**What is being asked:**
Copy the records below exactly as they appear.
=== Begin Enclosure ===
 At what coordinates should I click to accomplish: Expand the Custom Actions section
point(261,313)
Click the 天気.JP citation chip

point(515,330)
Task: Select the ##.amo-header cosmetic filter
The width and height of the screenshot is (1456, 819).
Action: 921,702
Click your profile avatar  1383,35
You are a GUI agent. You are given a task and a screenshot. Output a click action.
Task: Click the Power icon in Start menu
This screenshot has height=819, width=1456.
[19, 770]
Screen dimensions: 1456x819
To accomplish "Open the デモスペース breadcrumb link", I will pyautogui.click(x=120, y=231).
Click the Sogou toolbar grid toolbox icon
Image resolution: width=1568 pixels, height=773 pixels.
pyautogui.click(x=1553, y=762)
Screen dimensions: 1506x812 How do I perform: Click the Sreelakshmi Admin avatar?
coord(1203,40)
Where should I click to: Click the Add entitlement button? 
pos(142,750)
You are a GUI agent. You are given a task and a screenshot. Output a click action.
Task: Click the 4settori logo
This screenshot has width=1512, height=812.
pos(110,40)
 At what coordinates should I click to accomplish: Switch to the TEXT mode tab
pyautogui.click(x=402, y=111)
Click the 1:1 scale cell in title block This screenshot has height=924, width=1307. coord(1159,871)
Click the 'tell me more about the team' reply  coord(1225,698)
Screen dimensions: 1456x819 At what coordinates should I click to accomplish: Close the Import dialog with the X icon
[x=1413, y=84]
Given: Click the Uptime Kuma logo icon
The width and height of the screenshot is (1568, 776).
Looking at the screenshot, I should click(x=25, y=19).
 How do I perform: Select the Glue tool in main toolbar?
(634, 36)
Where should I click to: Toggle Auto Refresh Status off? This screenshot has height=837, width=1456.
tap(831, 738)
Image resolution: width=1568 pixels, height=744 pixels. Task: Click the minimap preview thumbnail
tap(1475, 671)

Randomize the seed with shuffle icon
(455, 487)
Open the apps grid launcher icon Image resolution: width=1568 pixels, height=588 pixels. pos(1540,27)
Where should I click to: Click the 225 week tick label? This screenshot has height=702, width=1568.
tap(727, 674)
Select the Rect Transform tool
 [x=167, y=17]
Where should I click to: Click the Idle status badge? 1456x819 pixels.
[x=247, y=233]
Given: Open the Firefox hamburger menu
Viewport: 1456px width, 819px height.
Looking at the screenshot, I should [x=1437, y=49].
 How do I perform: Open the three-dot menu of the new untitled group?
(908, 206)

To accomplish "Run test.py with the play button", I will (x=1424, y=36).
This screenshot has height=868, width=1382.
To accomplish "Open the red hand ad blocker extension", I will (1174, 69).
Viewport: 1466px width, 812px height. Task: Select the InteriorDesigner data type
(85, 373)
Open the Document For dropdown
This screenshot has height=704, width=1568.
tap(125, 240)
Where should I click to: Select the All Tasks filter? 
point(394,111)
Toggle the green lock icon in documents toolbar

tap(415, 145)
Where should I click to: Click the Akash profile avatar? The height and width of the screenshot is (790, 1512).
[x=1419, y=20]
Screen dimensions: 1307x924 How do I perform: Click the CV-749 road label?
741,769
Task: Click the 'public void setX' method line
=== End Enclosure ===
**Exercise response:**
 At what coordinates should I click to accomplish: Expand the Custom Actions section
point(261,313)
Click the 天気.JP citation chip

point(515,330)
Task: Select the ##.amo-header cosmetic filter
The width and height of the screenshot is (1456, 819).
Action: 921,702
Click your profile avatar  1383,35
You are a GUI agent. You are given a task and a screenshot. Output a click action.
Task: Click the Power icon in Start menu
This screenshot has height=819, width=1456.
[19, 770]
Screen dimensions: 1456x819
To accomplish "Open the デモスペース breadcrumb link", I will pyautogui.click(x=120, y=231).
Click the Sogou toolbar grid toolbox icon
Image resolution: width=1568 pixels, height=773 pixels.
pyautogui.click(x=1553, y=762)
Screen dimensions: 1506x812 How do I perform: Click the Sreelakshmi Admin avatar?
coord(1203,40)
Where should I click to: Click the Add entitlement button? 
pos(142,750)
You are a GUI agent. You are given a task and a screenshot. Output a click action.
Task: Click the 4settori logo
This screenshot has width=1512, height=812.
pos(110,40)
 At what coordinates should I click to accomplish: Switch to the TEXT mode tab
pyautogui.click(x=402, y=111)
Click the 1:1 scale cell in title block This screenshot has height=924, width=1307. coord(1159,871)
Click the 'tell me more about the team' reply  coord(1225,698)
Screen dimensions: 1456x819 At what coordinates should I click to accomplish: Close the Import dialog with the X icon
[x=1413, y=84]
Given: Click the Uptime Kuma logo icon
The width and height of the screenshot is (1568, 776).
Looking at the screenshot, I should click(x=25, y=19).
 How do I perform: Select the Glue tool in main toolbar?
(634, 36)
Where should I click to: Toggle Auto Refresh Status off? This screenshot has height=837, width=1456.
tap(831, 738)
Image resolution: width=1568 pixels, height=744 pixels. Task: Click the minimap preview thumbnail
tap(1475, 671)

Randomize the seed with shuffle icon
(455, 487)
Open the apps grid launcher icon Image resolution: width=1568 pixels, height=588 pixels. pos(1540,27)
Where should I click to: Click the 225 week tick label? This screenshot has height=702, width=1568.
tap(727, 674)
Select the Rect Transform tool
 [x=167, y=17]
Where should I click to: Click the Idle status badge? 1456x819 pixels.
[x=247, y=233]
Given: Open the Firefox hamburger menu
Viewport: 1456px width, 819px height.
Looking at the screenshot, I should [x=1437, y=49].
 How do I perform: Open the three-dot menu of the new untitled group?
(908, 206)

To accomplish "Run test.py with the play button", I will (x=1424, y=36).
This screenshot has height=868, width=1382.
To accomplish "Open the red hand ad blocker extension", I will (1174, 69).
Viewport: 1466px width, 812px height. Task: Select the InteriorDesigner data type
(85, 373)
Open the Document For dropdown
This screenshot has height=704, width=1568.
tap(125, 240)
Where should I click to: Select the All Tasks filter? 
point(394,111)
Toggle the green lock icon in documents toolbar

tap(415, 145)
Where should I click to: Click the Akash profile avatar? The height and width of the screenshot is (790, 1512).
[x=1419, y=20]
Screen dimensions: 1307x924 How do I perform: Click the CV-749 road label?
741,769
Task: Click the 'public void setX' method line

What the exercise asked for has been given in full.